BEGIN

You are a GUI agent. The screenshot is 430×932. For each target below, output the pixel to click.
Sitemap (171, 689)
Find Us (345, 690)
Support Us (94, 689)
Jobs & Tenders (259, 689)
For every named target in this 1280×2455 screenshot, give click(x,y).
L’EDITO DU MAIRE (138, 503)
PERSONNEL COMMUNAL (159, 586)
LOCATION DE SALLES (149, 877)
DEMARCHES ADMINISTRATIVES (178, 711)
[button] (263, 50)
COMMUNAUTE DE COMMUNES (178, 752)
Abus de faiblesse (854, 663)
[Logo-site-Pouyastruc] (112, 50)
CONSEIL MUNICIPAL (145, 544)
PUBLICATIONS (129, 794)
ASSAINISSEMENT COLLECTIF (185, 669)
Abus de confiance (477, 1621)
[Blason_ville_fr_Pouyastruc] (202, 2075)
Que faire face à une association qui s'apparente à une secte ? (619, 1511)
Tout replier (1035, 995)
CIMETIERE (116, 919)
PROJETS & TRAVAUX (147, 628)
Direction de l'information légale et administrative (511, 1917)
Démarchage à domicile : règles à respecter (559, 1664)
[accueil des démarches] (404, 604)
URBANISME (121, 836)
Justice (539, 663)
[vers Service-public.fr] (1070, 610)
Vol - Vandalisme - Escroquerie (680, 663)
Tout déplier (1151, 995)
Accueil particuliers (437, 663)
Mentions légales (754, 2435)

END
BEGIN

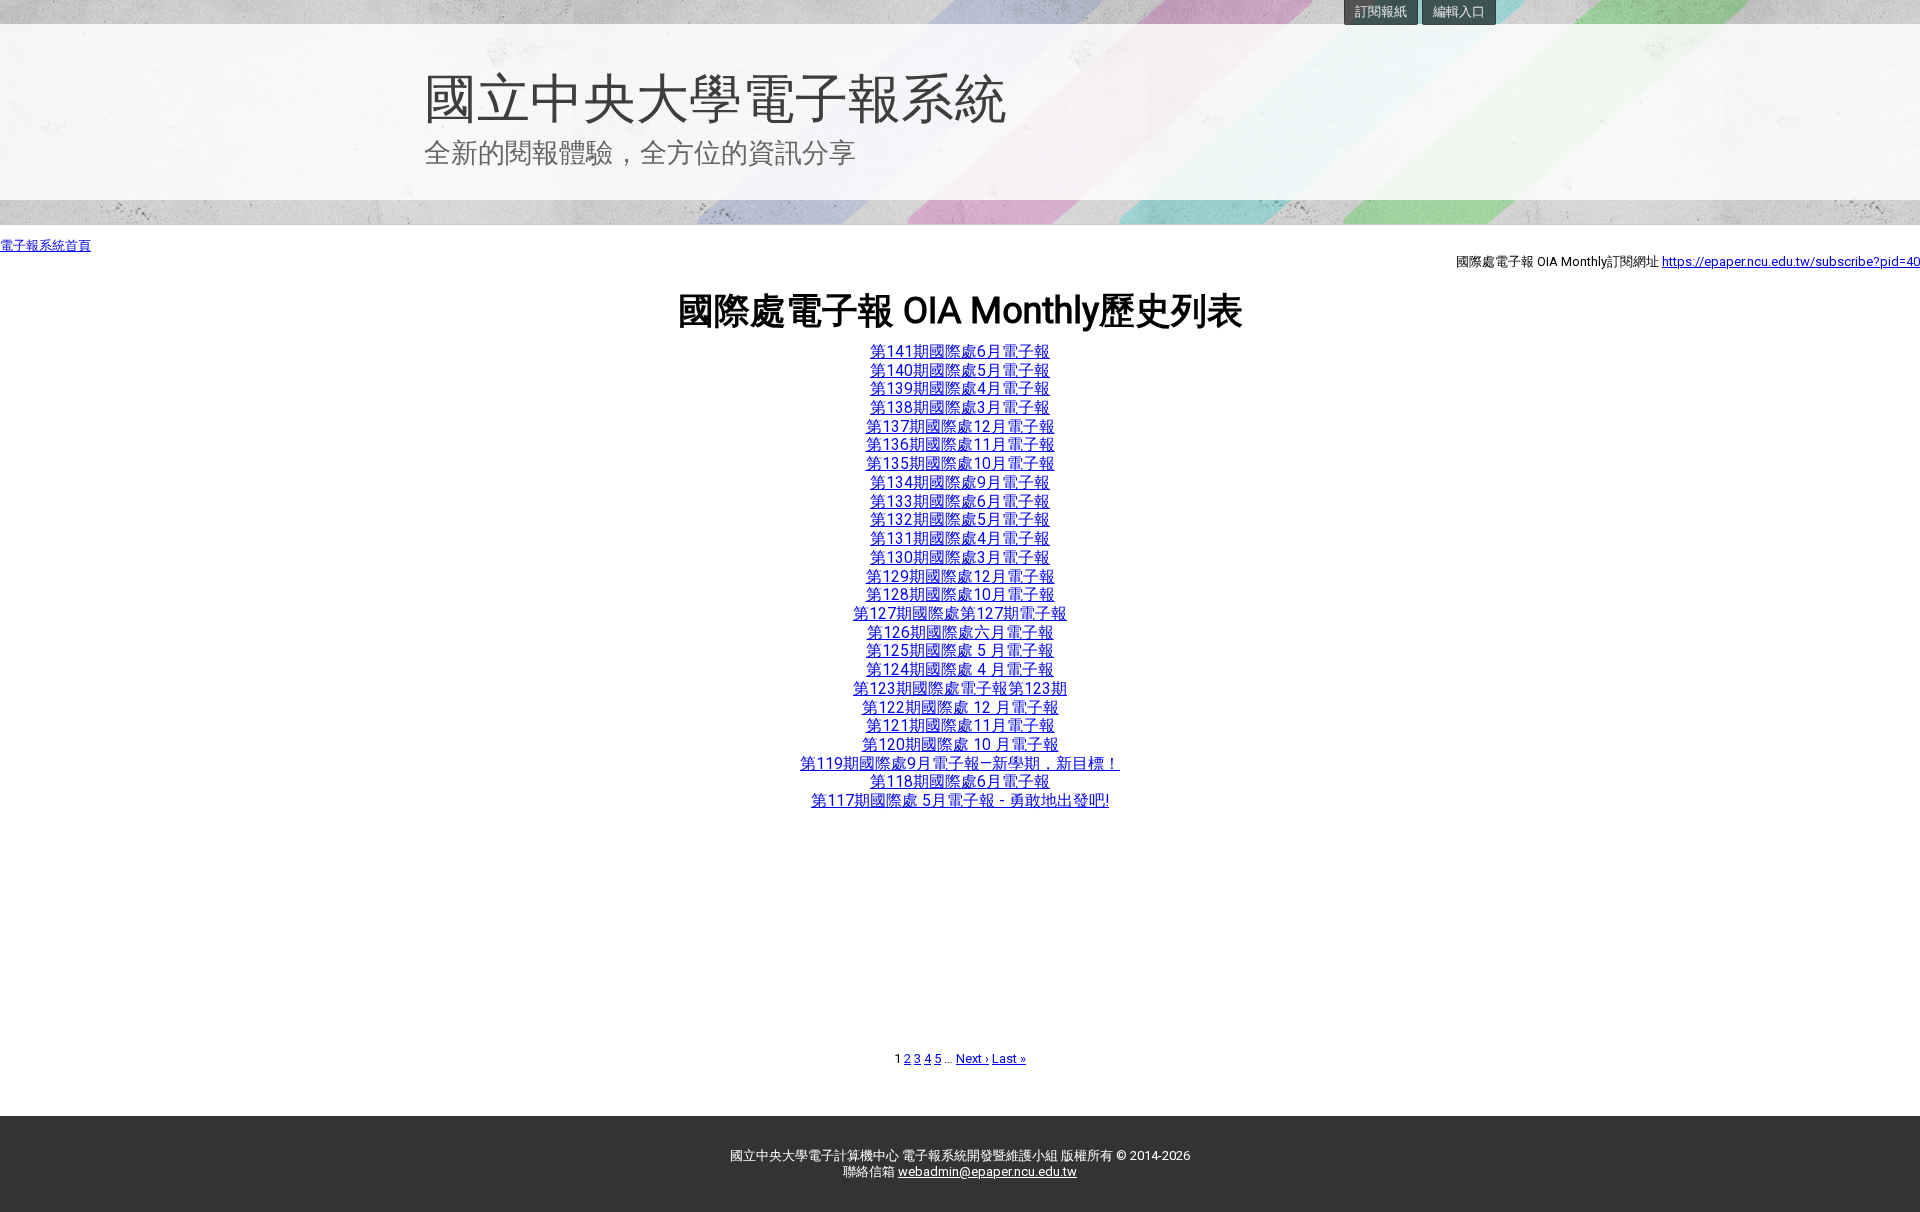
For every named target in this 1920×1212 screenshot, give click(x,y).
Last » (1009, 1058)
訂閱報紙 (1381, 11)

END
BEGIN

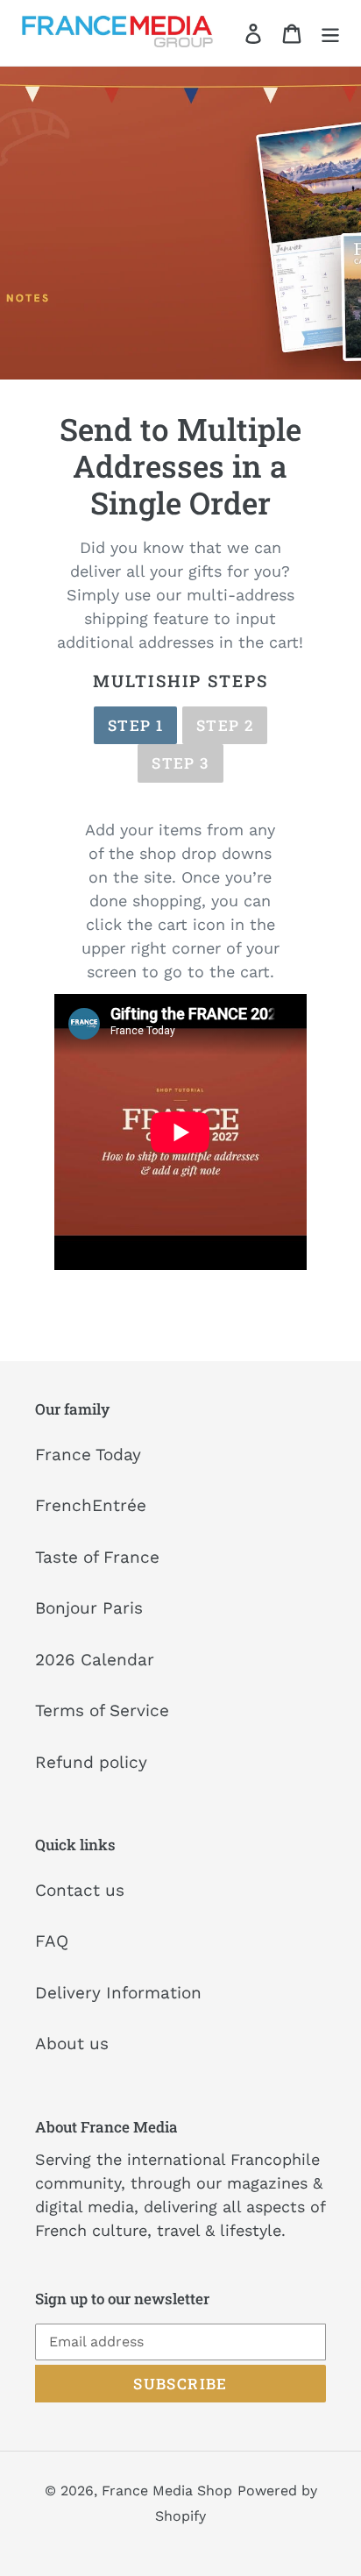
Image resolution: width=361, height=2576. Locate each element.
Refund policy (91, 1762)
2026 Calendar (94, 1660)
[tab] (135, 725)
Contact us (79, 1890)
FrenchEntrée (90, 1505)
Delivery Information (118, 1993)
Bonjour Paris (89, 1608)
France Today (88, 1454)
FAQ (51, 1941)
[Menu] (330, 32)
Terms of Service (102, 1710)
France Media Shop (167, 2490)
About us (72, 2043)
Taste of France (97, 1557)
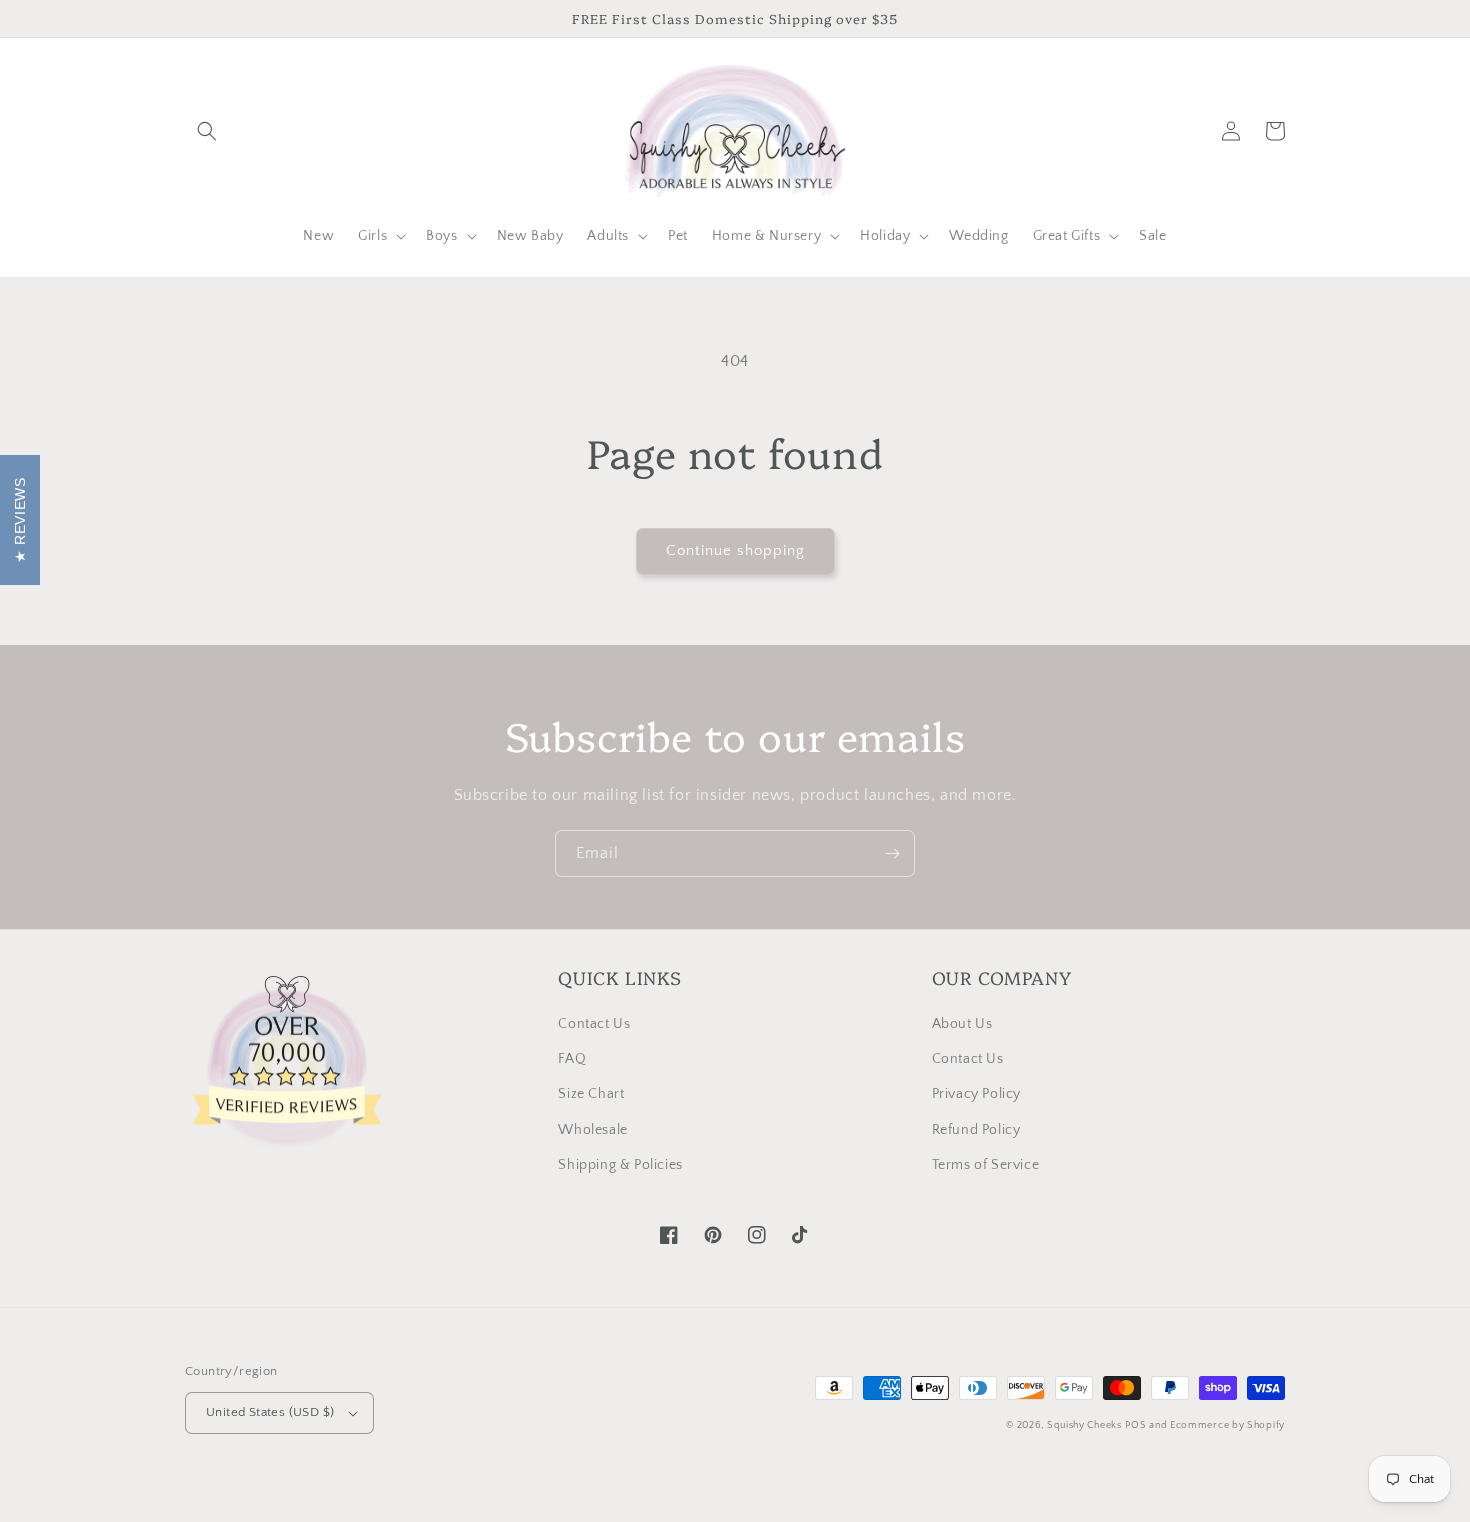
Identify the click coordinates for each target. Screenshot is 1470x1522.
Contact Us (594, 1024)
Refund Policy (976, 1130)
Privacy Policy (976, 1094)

END

### WHAT YOU ARE ASKED TO DO:
Look above for the line with "ASSAINISSEMENT COLLECTIF (185, 669)" and the line with "Mentions légales (754, 2435)". Write out those two lines and all the lines between them, exactly, and no others.

### SOLUTION FOR THIS PROBLEM:
ASSAINISSEMENT COLLECTIF (185, 669)
Abus de confiance (477, 1621)
[Blason_ville_fr_Pouyastruc] (202, 2075)
Que faire face à une association qui s'apparente à une secte ? (619, 1511)
Tout replier (1035, 995)
CIMETIERE (116, 919)
PROJETS & TRAVAUX (147, 628)
Direction de l'information légale et administrative (511, 1917)
Démarchage à domicile : règles à respecter (559, 1664)
[accueil des démarches] (404, 604)
URBANISME (121, 836)
Justice (539, 663)
[vers Service-public.fr] (1070, 610)
Vol - Vandalisme - Escroquerie (680, 663)
Tout déplier (1151, 995)
Accueil particuliers (437, 663)
Mentions légales (754, 2435)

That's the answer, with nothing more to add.